On Friday, May 23, the
Supreme Court issued a series of directions aimed at strengthening the system for tracing missing children and curbing child trafficking across the country. A bench comprising Justices Ahsanuddin Amanullah and R Mahadevan directed that whenever police receive information about a missing person, they must immediately register an FIR without conducting a preliminary inquiry or waiting for the victim’s guardians to file a complaint.
"The FIRs must mandatorily invoke relevant provisions of the Bharatiya Nyaya Sanhita relating to kidnapping and abduction of children. Further, the police should transfer such a case to the Anti-Human Trafficking Units (AHTU) without waiting for the conclusion of the 4 months under the existing guidelines," the Bench
added.
Under the existing guidelines, a missing child case is transferred to the Anti-Human Trafficking Unit (AHTU) only if the child remains untraced for four months. However, the
Supreme Court said that if the investigating agency or police have sufficient reason to believe that a case involves trafficking, the matter must be immediately handed over to specialised units dealing with human trafficking, kidnapping, and abduction, without waiting for the four-month period to lapse.
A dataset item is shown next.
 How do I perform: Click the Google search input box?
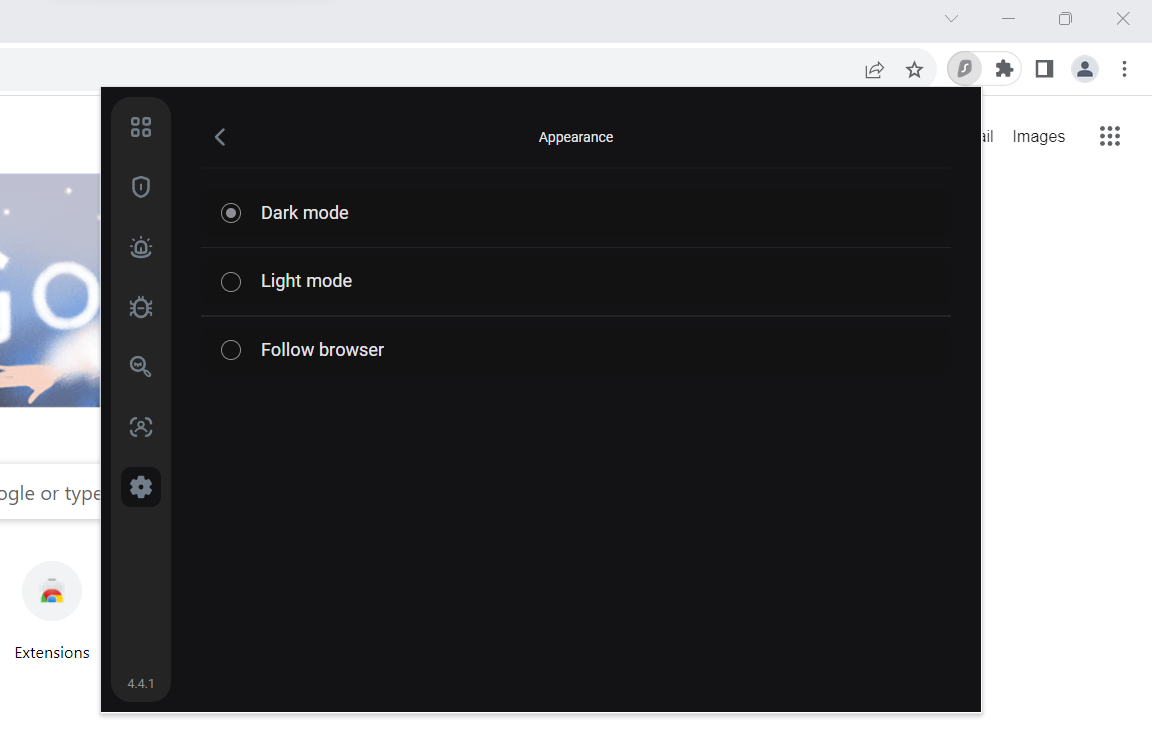(x=50, y=493)

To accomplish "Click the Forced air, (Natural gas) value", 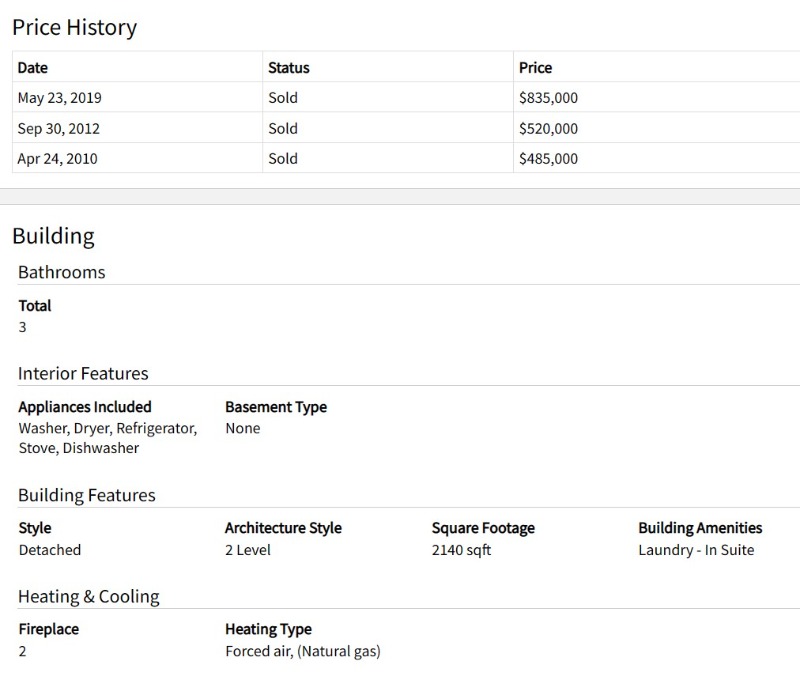I will tap(303, 651).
The Court also directed the Ministry of Home Affairs to establish a nationwide police grid along with a dedicated portal for cases related to human trafficking, missing children, and missing women. The bench issued these directions while expressing deep concern over the growing gap between the number of children reported missing and those eventually traced.
“The more I read about it, the more I realise how unaware I was of the ground reality. This is a massive issue. The scale of the problem is enormous, yet its seriousness is not being fully recognised,” the Court observed.
“The moment the child is recovered, it shall, without any loss of time, be ensured that the person recovered is restored to the family,” the
Court directed. However, the bench clarified that children should not be restored to families where the guardians themselves are found to have played a role in trafficking.
The case originated from a petition filed by G Ganesh after his minor daughter went missing from Chennai in 2011. An FIR was registered, and several agencies investigated the matter, but the child could not be traced, following which the police closed the case as “undetectable.”
After the Madras High Court refused to intervene in the closure report, the matter was taken to the
Supreme Court. Concerned by the broader systemic failures highlighted by the case, the
Supreme Court later expanded the proceedings suo motu to examine the nationwide issue of missing children and child trafficking.